On the initial review stage, it is usually also useful to document a transparent set of guidelines around what constitutes success within the outputs, which allows all annotators to have a source of truth. Disagreements between SME annotators can often be resolved as regards to these guidelines, and if disagreements persist this will be an indication that the rules — and hence the aim of the AI system — isn’t defined clearly enough. It’s also necessary to notice that depending on your organization’s resourcing, ship timelines, and risk level of the feature, it might not be possible to get SME comments on all the development set here — so it’s necessary to decide on representative examples.

As a concrete example, Nuna has developed a medicine logging history AI summary, to be displayed within the care team-facing portal. Early in the event of this AI summary, we curated a set of representative patient records, ran them through the summarization model, plotted the info and shared a secure spreadsheet containing the input graphs and output summaries with our SMEs for his or her comments. From this exercise we identified and documented the necessity for a variety of metrics including readability, style (i.e. objective and never alarmist), formatting and groundedness (i.e. accuracy of insights against the input timeseries).

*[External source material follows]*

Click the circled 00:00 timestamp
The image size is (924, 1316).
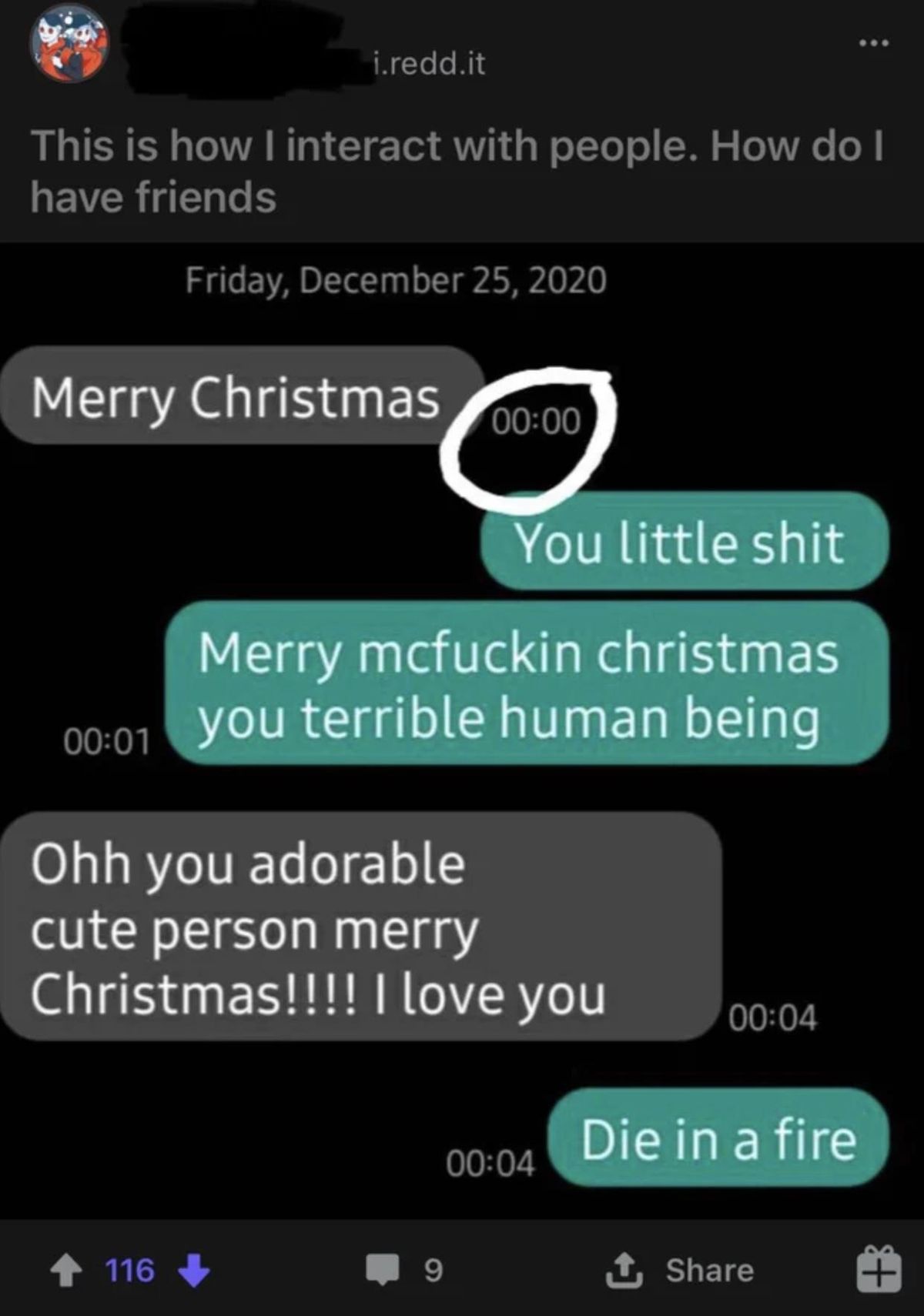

Some metrics will be calculated programmatically with easy tests on the output. This includes formatting and length constraints, and readability as quantified by scores just like the F-K grade level. Other metrics require an LLM-judge (see below for more detail) since the definition of success is more nuanced. That is where we prompt an LLM to act like a human expert, giving pass/fail decisions and critiques of the outputs. The thought is that if we are able to align the LLM judge’s results with those of the experts, we are able to run it routinely on our development set and quickly compute our metrics when iterating.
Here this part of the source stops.